_Activity_:
Each line below should be reproduced without any alteration.

******

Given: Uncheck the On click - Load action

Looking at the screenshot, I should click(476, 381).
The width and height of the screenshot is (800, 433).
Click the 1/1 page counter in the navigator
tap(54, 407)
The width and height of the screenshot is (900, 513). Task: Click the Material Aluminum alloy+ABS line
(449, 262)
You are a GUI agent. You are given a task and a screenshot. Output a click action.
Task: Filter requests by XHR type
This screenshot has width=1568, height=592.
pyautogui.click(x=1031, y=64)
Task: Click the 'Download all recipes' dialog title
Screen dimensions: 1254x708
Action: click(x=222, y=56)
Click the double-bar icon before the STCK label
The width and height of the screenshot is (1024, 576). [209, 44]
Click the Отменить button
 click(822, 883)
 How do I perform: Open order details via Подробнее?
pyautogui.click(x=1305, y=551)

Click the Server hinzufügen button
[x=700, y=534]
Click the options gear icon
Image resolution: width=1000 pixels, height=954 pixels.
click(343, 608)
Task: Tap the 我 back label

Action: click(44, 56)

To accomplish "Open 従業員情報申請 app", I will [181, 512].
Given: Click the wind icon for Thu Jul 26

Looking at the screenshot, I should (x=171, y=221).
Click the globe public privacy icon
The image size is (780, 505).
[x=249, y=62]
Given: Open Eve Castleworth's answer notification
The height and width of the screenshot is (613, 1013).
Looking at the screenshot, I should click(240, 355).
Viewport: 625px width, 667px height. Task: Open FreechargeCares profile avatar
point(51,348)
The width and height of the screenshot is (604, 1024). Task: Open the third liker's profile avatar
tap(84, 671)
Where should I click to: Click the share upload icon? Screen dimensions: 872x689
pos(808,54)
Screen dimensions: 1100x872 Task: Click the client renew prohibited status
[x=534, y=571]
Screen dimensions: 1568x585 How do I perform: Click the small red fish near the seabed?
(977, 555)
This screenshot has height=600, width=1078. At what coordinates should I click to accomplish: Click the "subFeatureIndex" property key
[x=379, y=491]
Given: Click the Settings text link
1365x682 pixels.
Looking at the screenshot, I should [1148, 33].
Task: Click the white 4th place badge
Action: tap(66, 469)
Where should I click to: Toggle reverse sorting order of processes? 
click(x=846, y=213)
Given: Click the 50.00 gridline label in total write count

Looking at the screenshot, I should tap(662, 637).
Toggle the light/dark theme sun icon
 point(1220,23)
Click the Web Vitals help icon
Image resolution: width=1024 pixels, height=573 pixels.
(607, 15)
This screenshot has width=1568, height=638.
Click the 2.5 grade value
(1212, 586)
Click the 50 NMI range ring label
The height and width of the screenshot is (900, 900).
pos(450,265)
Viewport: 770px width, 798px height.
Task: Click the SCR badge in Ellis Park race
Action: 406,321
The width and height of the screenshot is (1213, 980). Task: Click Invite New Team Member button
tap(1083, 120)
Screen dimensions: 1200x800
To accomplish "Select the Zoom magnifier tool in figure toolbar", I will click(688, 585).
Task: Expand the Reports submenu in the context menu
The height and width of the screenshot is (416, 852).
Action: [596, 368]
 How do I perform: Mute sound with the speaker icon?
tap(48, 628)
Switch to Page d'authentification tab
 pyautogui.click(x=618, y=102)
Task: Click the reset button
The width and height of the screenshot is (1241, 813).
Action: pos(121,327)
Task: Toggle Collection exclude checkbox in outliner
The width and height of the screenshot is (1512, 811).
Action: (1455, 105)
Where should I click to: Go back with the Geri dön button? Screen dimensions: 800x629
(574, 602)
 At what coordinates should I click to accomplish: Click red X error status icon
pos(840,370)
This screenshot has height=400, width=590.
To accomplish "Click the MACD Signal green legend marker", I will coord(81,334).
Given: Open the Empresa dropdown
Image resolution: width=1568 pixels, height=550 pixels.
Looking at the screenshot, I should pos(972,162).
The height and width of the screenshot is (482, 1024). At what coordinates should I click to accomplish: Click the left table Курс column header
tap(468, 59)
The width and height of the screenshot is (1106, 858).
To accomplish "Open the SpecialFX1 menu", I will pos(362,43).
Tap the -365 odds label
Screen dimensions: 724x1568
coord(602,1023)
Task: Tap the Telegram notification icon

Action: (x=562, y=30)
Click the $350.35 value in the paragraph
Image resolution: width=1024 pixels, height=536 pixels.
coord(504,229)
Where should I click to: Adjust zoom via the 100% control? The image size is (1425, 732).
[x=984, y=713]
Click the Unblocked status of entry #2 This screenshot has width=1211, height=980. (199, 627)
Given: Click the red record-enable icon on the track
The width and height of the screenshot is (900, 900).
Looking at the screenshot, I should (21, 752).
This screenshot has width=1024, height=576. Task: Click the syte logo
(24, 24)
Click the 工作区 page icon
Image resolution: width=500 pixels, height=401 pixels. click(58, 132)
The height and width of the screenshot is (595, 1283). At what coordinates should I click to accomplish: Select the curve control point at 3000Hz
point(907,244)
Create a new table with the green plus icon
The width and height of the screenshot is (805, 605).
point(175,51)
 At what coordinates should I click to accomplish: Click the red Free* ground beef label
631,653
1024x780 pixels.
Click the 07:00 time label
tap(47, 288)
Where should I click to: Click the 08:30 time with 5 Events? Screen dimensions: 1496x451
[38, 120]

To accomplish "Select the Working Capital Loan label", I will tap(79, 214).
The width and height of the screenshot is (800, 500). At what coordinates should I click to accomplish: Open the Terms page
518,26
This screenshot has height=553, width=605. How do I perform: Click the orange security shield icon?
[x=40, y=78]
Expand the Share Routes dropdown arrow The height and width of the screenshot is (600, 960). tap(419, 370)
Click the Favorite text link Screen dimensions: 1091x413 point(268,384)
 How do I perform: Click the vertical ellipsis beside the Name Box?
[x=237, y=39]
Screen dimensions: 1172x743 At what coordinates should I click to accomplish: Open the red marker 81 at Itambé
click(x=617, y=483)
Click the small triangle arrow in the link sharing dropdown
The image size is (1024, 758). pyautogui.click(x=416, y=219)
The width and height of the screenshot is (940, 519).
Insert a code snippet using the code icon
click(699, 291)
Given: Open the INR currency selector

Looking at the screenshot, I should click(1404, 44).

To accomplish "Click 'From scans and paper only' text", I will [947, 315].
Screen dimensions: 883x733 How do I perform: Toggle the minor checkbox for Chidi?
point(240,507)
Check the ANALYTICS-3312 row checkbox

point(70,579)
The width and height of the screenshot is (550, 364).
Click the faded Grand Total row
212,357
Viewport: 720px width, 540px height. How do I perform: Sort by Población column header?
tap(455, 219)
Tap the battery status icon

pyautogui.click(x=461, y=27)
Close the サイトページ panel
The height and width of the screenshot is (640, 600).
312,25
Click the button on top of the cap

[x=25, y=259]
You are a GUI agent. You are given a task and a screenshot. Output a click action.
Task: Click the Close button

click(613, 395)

******

_Reply to the task_:
Given: Uncheck the On click - Load action

Looking at the screenshot, I should click(476, 381).
The width and height of the screenshot is (800, 433).
Click the 1/1 page counter in the navigator
tap(54, 407)
The width and height of the screenshot is (900, 513). Task: Click the Material Aluminum alloy+ABS line
(449, 262)
You are a GUI agent. You are given a task and a screenshot. Output a click action.
Task: Filter requests by XHR type
This screenshot has width=1568, height=592.
pyautogui.click(x=1031, y=64)
Task: Click the 'Download all recipes' dialog title
Screen dimensions: 1254x708
Action: click(x=222, y=56)
Click the double-bar icon before the STCK label
The width and height of the screenshot is (1024, 576). [209, 44]
Click the Отменить button
 click(822, 883)
 How do I perform: Open order details via Подробнее?
pyautogui.click(x=1305, y=551)

Click the Server hinzufügen button
[x=700, y=534]
Click the options gear icon
Image resolution: width=1000 pixels, height=954 pixels.
click(343, 608)
Task: Tap the 我 back label

Action: click(44, 56)

To accomplish "Open 従業員情報申請 app", I will [181, 512].
Given: Click the wind icon for Thu Jul 26

Looking at the screenshot, I should (x=171, y=221).
Click the globe public privacy icon
The image size is (780, 505).
[x=249, y=62]
Given: Open Eve Castleworth's answer notification
The height and width of the screenshot is (613, 1013).
Looking at the screenshot, I should click(240, 355).
Viewport: 625px width, 667px height. Task: Open FreechargeCares profile avatar
point(51,348)
The width and height of the screenshot is (604, 1024). Task: Open the third liker's profile avatar
tap(84, 671)
Where should I click to: Click the share upload icon? Screen dimensions: 872x689
pos(808,54)
Screen dimensions: 1100x872 Task: Click the client renew prohibited status
[x=534, y=571]
Screen dimensions: 1568x585 How do I perform: Click the small red fish near the seabed?
(977, 555)
This screenshot has height=600, width=1078. At what coordinates should I click to accomplish: Click the "subFeatureIndex" property key
[x=379, y=491]
Given: Click the Settings text link
1365x682 pixels.
Looking at the screenshot, I should [1148, 33].
Task: Click the white 4th place badge
Action: tap(66, 469)
Where should I click to: Toggle reverse sorting order of processes? 
click(x=846, y=213)
Given: Click the 50.00 gridline label in total write count

Looking at the screenshot, I should tap(662, 637).
Toggle the light/dark theme sun icon
 point(1220,23)
Click the Web Vitals help icon
Image resolution: width=1024 pixels, height=573 pixels.
(607, 15)
This screenshot has width=1568, height=638.
Click the 2.5 grade value
(1212, 586)
Click the 50 NMI range ring label
The height and width of the screenshot is (900, 900).
pos(450,265)
Viewport: 770px width, 798px height.
Task: Click the SCR badge in Ellis Park race
Action: 406,321
The width and height of the screenshot is (1213, 980). Task: Click Invite New Team Member button
tap(1083, 120)
Screen dimensions: 1200x800
To accomplish "Select the Zoom magnifier tool in figure toolbar", I will click(688, 585).
Task: Expand the Reports submenu in the context menu
The height and width of the screenshot is (416, 852).
Action: [596, 368]
 How do I perform: Mute sound with the speaker icon?
tap(48, 628)
Switch to Page d'authentification tab
 pyautogui.click(x=618, y=102)
Task: Click the reset button
The width and height of the screenshot is (1241, 813).
Action: pos(121,327)
Task: Toggle Collection exclude checkbox in outliner
The width and height of the screenshot is (1512, 811).
Action: (1455, 105)
Where should I click to: Go back with the Geri dön button? Screen dimensions: 800x629
(574, 602)
 At what coordinates should I click to accomplish: Click red X error status icon
pos(840,370)
This screenshot has height=400, width=590.
To accomplish "Click the MACD Signal green legend marker", I will coord(81,334).
Given: Open the Empresa dropdown
Image resolution: width=1568 pixels, height=550 pixels.
Looking at the screenshot, I should pos(972,162).
The height and width of the screenshot is (482, 1024). At what coordinates should I click to accomplish: Click the left table Курс column header
tap(468, 59)
The width and height of the screenshot is (1106, 858).
To accomplish "Open the SpecialFX1 menu", I will pos(362,43).
Tap the -365 odds label
Screen dimensions: 724x1568
coord(602,1023)
Task: Tap the Telegram notification icon

Action: (x=562, y=30)
Click the $350.35 value in the paragraph
Image resolution: width=1024 pixels, height=536 pixels.
coord(504,229)
Where should I click to: Adjust zoom via the 100% control? The image size is (1425, 732).
[x=984, y=713]
Click the Unblocked status of entry #2 This screenshot has width=1211, height=980. (199, 627)
Given: Click the red record-enable icon on the track
The width and height of the screenshot is (900, 900).
Looking at the screenshot, I should (21, 752).
This screenshot has width=1024, height=576. Task: Click the syte logo
(24, 24)
Click the 工作区 page icon
Image resolution: width=500 pixels, height=401 pixels. click(58, 132)
The height and width of the screenshot is (595, 1283). At what coordinates should I click to accomplish: Select the curve control point at 3000Hz
point(907,244)
Create a new table with the green plus icon
The width and height of the screenshot is (805, 605).
point(175,51)
 At what coordinates should I click to accomplish: Click the red Free* ground beef label
631,653
1024x780 pixels.
Click the 07:00 time label
tap(47, 288)
Where should I click to: Click the 08:30 time with 5 Events? Screen dimensions: 1496x451
[38, 120]

To accomplish "Select the Working Capital Loan label", I will tap(79, 214).
The width and height of the screenshot is (800, 500). At what coordinates should I click to accomplish: Open the Terms page
518,26
This screenshot has height=553, width=605. How do I perform: Click the orange security shield icon?
[x=40, y=78]
Expand the Share Routes dropdown arrow The height and width of the screenshot is (600, 960). tap(419, 370)
Click the Favorite text link Screen dimensions: 1091x413 point(268,384)
 How do I perform: Click the vertical ellipsis beside the Name Box?
[x=237, y=39]
Screen dimensions: 1172x743 At what coordinates should I click to accomplish: Open the red marker 81 at Itambé
click(x=617, y=483)
Click the small triangle arrow in the link sharing dropdown
The image size is (1024, 758). pyautogui.click(x=416, y=219)
The width and height of the screenshot is (940, 519).
Insert a code snippet using the code icon
click(699, 291)
Given: Open the INR currency selector

Looking at the screenshot, I should click(1404, 44).

To accomplish "Click 'From scans and paper only' text", I will [947, 315].
Screen dimensions: 883x733 How do I perform: Toggle the minor checkbox for Chidi?
point(240,507)
Check the ANALYTICS-3312 row checkbox

point(70,579)
The width and height of the screenshot is (550, 364).
Click the faded Grand Total row
212,357
Viewport: 720px width, 540px height. How do I perform: Sort by Población column header?
tap(455, 219)
Tap the battery status icon

pyautogui.click(x=461, y=27)
Close the サイトページ panel
The height and width of the screenshot is (640, 600).
312,25
Click the button on top of the cap

[x=25, y=259]
You are a GUI agent. You are given a task and a screenshot. Output a click action.
Task: Click the Close button

click(613, 395)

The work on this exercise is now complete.